Guest Blog by Beth Woroniuk, June 27, 2016
Prime Minister Justin Trudeau’s declaration that he is a feminist, made while at a UN conference in March, attracted media coverage around the world. However, we have yet to see what a feminist prime minister means for Canadian foreign policy in general and how Canada approaches peace and security issues in particular.
The early indications are mixed.
The government’s decision to go ahead with selling military vehicles to Saudi Arabia does not bode well, given the Saudi government’s terrible record on women’s rights and human rights in general. Sweden, the leader to date in defining feminist foreign policy, opted for a more forthright approach when faced with a similar situation.
There are few clues in the mandate letters for the Ministers of Foreign Affairs and of International Development, which provide them with no direction to strengthen Canada’s global commitments to gender equality. They contain only one isolated reference to women’s rights, alongside with the rights of refugees.
Yet there are other, more positive, signs. The fact that the first study of the House of Commons Standing Committee on Foreign Affairs and International Development is on the issue of women, peace and security is encouraging. The study was prompted by a motion by the NDP’s Hélène Laverdière; however, the majority Liberals did agree.
Around the same time as last year’s federal election, the global community marked the 15th anniversary of United Nations Security Council Resolution (UNSCR) 1325. This resolution, passed in 2000, is widely hailed as a watershed even though its wording requires little of member states. Seven additional resolutions have followed, collectively known as the ‘women, peace and security agenda.’ This agenda is based on the insight that there is a clear connection between the security of women and the security of states. Proponents point to the growing body of research that highlights the importance of bringing a gender perspective to the centre of peace and security approaches and policymaking. Strengthening women’s participation in peacebuilding (including peace negotiations, post-conflict decision-making and conflict prevention), refocusing attention on conflict prevention, and addressing conflict-related sexual violence are all key elements of this agenda.
How Canada deals with this agenda is a litmus test of how seriously Canada is investing in a feminist foreign policy.
Canada did have a National Action Plan on Women, Peace and Security. Adopted under the Conservative government in 2010 (spurred, say the cynics, by Canada’s ill-fated run for a seat on the Security Council). This plan, which expired at the end of March, had been plagued by a low profile, unclear status, lack of dedicated budget, delayed public reporting and confusing indicators. Although Canada did make investments in specific initiatives, it is unclear if or how the plan influenced central foreign policy directions, such as Canada’s approach to the conflict in Ukraine, addressing ISIL or supporting peacebuilding initiatives in Sub-Saharan Africa or Colombia.
The Liberal government has committed to renew the plan, but future directions and investments are yet to be defined. Earlier this year, the Department of National Defence announced a directive for integrating UNSCR 1325 into Canadian Armed Forces planning and operations. More recently, the Canadian government’s International Assistance Review calls for input on ‘how to apply a feminist lens throughout all of Canada’s international assistance activities.’

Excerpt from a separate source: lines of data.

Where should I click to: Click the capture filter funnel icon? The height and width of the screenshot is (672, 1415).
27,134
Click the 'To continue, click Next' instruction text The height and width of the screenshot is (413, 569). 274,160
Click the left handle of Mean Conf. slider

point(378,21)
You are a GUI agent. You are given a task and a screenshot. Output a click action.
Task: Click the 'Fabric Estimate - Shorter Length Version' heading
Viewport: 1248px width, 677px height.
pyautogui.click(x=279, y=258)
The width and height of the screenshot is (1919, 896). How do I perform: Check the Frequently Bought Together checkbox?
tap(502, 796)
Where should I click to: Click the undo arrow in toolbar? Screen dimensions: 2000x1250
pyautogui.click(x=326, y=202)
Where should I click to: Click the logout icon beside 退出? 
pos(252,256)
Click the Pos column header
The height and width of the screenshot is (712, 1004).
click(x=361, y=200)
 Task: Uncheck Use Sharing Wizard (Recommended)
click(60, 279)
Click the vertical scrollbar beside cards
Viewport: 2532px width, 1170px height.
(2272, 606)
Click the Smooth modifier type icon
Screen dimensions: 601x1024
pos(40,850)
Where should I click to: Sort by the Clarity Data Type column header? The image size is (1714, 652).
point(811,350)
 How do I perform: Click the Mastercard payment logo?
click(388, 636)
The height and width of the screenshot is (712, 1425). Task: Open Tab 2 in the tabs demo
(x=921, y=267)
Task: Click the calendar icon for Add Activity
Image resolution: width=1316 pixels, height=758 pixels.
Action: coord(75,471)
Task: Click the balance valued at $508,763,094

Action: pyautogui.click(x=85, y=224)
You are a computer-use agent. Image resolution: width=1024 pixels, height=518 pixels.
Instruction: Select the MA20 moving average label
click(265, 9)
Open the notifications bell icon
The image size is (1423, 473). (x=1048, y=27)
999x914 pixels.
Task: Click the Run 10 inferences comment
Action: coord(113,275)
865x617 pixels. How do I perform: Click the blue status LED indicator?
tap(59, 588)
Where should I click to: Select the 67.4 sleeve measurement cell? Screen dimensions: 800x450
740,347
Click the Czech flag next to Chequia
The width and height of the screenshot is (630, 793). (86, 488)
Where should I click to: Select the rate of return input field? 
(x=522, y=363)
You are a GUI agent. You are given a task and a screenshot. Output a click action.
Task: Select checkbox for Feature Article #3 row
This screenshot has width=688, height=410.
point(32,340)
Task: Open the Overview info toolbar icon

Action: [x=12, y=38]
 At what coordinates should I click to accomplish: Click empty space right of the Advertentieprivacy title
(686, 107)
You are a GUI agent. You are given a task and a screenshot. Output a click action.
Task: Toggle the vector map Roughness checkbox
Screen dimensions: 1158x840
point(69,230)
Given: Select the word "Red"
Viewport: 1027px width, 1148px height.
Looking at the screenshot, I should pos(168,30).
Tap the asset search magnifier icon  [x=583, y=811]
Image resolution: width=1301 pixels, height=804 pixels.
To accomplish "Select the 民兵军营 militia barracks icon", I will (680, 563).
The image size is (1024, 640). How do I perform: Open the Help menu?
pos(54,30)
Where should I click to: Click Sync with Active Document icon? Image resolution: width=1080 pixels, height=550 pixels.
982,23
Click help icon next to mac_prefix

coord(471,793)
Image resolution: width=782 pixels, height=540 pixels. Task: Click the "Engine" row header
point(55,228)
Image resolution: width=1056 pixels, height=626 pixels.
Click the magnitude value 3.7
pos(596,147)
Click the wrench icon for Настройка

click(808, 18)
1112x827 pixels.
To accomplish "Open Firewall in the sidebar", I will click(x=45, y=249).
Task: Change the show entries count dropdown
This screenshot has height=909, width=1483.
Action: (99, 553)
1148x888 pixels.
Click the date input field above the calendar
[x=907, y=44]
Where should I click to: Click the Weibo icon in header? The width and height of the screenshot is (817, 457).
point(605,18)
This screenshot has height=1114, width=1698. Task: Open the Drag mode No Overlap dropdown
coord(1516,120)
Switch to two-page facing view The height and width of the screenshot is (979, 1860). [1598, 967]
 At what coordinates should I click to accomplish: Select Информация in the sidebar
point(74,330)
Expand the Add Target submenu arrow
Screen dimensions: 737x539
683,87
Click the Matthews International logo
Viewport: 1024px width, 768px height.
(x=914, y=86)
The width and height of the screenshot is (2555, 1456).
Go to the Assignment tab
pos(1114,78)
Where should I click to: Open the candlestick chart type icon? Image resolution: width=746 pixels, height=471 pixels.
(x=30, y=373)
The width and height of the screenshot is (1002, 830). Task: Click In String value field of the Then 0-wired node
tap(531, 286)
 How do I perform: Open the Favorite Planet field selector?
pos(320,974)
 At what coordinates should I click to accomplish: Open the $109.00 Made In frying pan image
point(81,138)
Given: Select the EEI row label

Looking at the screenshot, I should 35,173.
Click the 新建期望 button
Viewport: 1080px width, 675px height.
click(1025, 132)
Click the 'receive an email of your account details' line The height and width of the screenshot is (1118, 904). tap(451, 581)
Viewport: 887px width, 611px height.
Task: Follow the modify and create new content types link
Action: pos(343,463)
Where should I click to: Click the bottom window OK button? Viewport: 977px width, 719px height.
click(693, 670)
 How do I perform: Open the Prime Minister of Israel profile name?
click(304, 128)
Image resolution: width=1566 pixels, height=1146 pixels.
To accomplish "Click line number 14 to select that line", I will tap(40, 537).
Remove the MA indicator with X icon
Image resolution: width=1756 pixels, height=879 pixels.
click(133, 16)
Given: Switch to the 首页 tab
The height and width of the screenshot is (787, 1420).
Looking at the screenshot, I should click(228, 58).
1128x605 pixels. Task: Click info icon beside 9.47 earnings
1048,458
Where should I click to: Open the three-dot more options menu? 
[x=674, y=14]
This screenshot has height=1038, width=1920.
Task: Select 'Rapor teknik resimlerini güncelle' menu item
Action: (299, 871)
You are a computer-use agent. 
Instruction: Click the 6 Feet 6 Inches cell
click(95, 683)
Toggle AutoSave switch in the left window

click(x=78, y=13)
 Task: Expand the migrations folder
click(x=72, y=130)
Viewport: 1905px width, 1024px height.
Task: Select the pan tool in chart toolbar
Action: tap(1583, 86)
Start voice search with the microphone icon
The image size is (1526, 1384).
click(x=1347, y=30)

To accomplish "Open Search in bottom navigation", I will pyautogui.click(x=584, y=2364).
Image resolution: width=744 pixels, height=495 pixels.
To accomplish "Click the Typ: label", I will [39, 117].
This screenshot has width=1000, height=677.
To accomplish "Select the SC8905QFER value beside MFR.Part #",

Where will Canada go from here? There are many opportunities and, in particular, a natural fit with the Liberals’ promise to re-engage with the United Nations system generally and with peace operations more specifically. The interest in feminist foreign policy provides a valuable jumping off point.
Yet, proponents of the women, peace and security agenda argue that a feminist foreign policy requires much more than token gestures. It’s more than adding women to existing structures. It’s not just about sending more female peacekeepers. It’s more than nice words during UN debates. Rather, it’s about shifting how we understand security and bringing women peacebuilders and gender perspectives to the centre of conflict prevention and response – something the security sector (and conflict studies) have so far strongly resisted.
Many questions remain. When faced with difficult choices, will the government take the well-travelled road of least resistance (token words, few resources, a marginalized national action plan), as with the Saudi arms deal? Or will it forge a brave, perhaps messy and certainly difficult path of actually applying a feminist approach to how we understand security and build peace?
Beth Woroniuk is the Coordinator of the Women, Peace and Security Network-Canada and an Ottawa-based consultant on gender equality and women’s rights. The views expressed do not necessarily reflect those of all members of the WPSN-C.